» Problems to solve:
• 1. Decide whether each statement below agrees with the passage about the Diet Plate study, answering yes or no and quoting the deciding words of the passage. (a) Every subject in the study had type 2 diabetes. (b) Most of the subjects used insulin to manage their blood sugar. (c) Subjects in the Diet Plate group were told to use the plate at every meal.
• 2. Continue the passage about the Diet Plate study, starting after its last sentence.

» Excerpted passage:
· · · · ·
They used a nifty portion control tool called "The Diet Plate," which is a dinner plate decorated with outlines for appropriate servings of a dinner meal: carbohydrates, proteins, cheeses, sauces, and vegetables. "The Diet Plate" also comes with a cereal bowl with concentric rings painted around the inside, which indicate appropriate servings of various types of dry cereal.
For the study, the scientists recruited 122 obese men and women. All had type 2 diabetes, but only 40% of the subjects were diabetics using insulin to manage their blood sugar. Approximately half of the test subjects were given a Diet Plate and cereal bowl and taught how to use them. They were told to use the cereal bowl whenever they ate cereal for breakfast, and to use the Diet Plate for their largest daily meal, when they ate at home. Subjects were also instructed not to eat more than usual at other times of the day. The other half of the test subjects acted as the control group: they received their usual care from their doctors and dietitians.
· · · · ·
Saved entries
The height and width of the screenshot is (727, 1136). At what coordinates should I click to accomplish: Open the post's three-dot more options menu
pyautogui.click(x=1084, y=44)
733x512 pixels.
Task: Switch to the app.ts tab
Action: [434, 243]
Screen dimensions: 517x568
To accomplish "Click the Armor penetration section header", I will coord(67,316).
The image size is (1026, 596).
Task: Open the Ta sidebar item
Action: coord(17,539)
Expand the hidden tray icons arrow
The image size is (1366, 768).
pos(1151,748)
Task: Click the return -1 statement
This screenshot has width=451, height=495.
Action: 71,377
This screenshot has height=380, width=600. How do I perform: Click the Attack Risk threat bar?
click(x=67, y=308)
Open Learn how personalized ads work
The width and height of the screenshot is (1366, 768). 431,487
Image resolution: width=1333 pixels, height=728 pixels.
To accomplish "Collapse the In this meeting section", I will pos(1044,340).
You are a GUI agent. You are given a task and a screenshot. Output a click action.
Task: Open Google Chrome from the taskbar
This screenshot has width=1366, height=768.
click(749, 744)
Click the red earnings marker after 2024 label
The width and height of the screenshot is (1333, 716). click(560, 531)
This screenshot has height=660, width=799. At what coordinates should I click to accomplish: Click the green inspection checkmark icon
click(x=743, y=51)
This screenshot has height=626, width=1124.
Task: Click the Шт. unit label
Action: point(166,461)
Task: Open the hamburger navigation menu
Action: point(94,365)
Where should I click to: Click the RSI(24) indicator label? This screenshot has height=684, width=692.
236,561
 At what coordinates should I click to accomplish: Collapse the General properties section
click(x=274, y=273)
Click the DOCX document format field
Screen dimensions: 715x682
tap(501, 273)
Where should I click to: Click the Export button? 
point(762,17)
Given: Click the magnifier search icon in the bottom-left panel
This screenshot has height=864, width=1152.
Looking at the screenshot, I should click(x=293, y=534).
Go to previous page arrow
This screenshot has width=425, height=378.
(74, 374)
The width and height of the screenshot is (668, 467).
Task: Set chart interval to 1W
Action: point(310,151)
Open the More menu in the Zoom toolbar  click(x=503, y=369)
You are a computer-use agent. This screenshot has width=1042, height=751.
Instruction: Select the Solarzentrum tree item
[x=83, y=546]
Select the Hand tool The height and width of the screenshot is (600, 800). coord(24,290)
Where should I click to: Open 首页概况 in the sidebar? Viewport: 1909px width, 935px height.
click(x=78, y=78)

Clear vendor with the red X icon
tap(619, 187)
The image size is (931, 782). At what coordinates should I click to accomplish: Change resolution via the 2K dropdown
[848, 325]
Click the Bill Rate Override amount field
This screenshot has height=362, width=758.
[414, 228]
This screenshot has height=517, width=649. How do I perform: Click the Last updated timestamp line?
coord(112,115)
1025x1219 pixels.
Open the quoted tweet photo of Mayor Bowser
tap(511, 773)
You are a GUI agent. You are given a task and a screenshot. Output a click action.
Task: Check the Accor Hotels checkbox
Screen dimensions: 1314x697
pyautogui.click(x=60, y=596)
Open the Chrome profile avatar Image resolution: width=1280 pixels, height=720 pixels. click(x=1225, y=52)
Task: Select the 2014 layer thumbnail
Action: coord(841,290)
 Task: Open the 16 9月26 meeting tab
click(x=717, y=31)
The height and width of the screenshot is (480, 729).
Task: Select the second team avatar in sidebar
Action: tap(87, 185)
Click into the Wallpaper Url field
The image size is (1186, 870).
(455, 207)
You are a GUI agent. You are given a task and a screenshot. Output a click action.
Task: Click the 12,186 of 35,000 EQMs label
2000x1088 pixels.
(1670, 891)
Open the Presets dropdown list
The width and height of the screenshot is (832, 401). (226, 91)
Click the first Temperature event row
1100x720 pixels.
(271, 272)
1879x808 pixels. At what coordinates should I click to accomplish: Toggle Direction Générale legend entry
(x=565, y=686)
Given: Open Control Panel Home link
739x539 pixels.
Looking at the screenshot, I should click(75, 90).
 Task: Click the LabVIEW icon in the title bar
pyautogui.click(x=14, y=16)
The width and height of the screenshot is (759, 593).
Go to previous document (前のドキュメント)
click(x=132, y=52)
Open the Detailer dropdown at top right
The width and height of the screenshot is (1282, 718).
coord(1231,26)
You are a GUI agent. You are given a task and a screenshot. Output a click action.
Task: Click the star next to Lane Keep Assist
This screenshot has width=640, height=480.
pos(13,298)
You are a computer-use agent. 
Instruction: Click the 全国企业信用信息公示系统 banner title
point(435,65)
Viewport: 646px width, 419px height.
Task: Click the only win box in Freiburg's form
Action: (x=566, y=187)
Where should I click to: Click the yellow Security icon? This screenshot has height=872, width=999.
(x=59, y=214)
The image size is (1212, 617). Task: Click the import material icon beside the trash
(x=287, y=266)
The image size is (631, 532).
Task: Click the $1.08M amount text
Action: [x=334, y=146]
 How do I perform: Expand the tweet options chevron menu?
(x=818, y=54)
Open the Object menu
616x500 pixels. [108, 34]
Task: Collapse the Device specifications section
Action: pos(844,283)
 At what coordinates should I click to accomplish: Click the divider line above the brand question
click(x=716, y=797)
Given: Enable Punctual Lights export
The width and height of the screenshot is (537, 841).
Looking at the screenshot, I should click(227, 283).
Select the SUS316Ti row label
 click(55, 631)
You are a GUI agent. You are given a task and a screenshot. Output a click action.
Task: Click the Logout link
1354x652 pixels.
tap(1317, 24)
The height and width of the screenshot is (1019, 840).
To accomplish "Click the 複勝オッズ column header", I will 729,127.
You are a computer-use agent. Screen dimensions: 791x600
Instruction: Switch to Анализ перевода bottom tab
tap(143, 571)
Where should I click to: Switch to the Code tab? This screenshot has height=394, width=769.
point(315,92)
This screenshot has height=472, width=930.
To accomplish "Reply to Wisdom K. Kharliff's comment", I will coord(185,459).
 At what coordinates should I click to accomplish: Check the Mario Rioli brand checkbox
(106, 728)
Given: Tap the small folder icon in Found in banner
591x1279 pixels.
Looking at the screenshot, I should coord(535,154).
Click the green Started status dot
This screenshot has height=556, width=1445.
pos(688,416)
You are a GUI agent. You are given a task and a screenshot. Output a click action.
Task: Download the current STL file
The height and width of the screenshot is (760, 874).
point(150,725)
· · · · ·
» Answer section:
• 1.
(a) Yes: "All had type 2 diabetes"
(b) No: "only 40% of the subjects were diabetics using insulin to manage their blood sugar"
(c) No: "to use the Diet Plate for their largest daily meal, when they ate at home"

• 2.
In the six months of the study, those using the calibrated plates and bowls lost "significantly more" weight than those who were in the control group. In fact, those who lost weight using the tools lost between 1.8% and 5.7% of their body weight - which is equivalent to a 300-pound man losing between 5.4 and 17.1 pounds (remember that all of the test subjects were clinically obese). These results are comparable to the results seen in studies of prescription weight loss medications.
What's really amazing about this study is that even those who were on insulin lost weight, and we doctors know that it's notoriously difficult for those who are on insulin to lose weight. If it will work for those who are on insulin, just sticking to standard portion sizes will work for someone who is otherwise healthy.